■ PROBLEM DETAILS: Quote exactly, and only, the lines from the one with "Task: Expand the グループ 8 folder" through the end of the listing.
--*--
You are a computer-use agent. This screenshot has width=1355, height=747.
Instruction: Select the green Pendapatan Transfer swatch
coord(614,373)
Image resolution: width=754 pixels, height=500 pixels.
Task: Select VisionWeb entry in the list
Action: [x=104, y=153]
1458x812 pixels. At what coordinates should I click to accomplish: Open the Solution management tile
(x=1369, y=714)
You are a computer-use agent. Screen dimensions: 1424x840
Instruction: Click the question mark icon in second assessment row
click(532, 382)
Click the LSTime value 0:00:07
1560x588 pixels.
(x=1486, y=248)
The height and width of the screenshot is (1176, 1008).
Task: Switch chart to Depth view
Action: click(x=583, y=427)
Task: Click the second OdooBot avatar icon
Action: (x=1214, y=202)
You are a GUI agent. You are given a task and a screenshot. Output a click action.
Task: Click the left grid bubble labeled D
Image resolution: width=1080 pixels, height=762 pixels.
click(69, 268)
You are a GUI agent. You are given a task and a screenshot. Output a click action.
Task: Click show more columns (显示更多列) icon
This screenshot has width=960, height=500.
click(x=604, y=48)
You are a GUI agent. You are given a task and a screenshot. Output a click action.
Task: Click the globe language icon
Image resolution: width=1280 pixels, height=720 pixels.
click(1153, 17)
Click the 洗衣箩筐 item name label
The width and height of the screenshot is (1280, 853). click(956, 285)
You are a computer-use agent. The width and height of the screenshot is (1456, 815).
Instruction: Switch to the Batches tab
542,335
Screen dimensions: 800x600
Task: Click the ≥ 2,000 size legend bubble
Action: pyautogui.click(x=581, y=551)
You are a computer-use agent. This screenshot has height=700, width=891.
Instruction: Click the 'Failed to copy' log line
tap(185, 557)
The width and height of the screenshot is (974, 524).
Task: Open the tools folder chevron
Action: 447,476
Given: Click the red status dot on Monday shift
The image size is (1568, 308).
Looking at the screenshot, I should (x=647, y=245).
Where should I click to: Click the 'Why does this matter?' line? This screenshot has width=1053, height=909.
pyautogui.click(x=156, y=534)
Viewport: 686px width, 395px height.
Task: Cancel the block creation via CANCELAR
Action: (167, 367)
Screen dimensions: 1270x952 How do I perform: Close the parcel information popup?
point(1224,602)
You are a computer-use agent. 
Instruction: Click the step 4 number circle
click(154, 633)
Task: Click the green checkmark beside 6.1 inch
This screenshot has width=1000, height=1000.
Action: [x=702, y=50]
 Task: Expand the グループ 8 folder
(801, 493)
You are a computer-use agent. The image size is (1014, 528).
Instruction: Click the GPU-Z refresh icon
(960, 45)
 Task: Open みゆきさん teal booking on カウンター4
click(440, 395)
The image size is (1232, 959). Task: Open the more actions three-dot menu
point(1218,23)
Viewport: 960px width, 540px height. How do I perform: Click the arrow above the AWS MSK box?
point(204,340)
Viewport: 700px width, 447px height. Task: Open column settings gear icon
--*--
■ ANSWER TO THIS TASK:
 Task: Expand the グループ 8 folder
(801, 493)
You are a computer-use agent. The image size is (1014, 528).
Instruction: Click the GPU-Z refresh icon
(960, 45)
 Task: Open みゆきさん teal booking on カウンター4
click(440, 395)
The image size is (1232, 959). Task: Open the more actions three-dot menu
point(1218,23)
Viewport: 960px width, 540px height. How do I perform: Click the arrow above the AWS MSK box?
point(204,340)
Viewport: 700px width, 447px height. Task: Open column settings gear icon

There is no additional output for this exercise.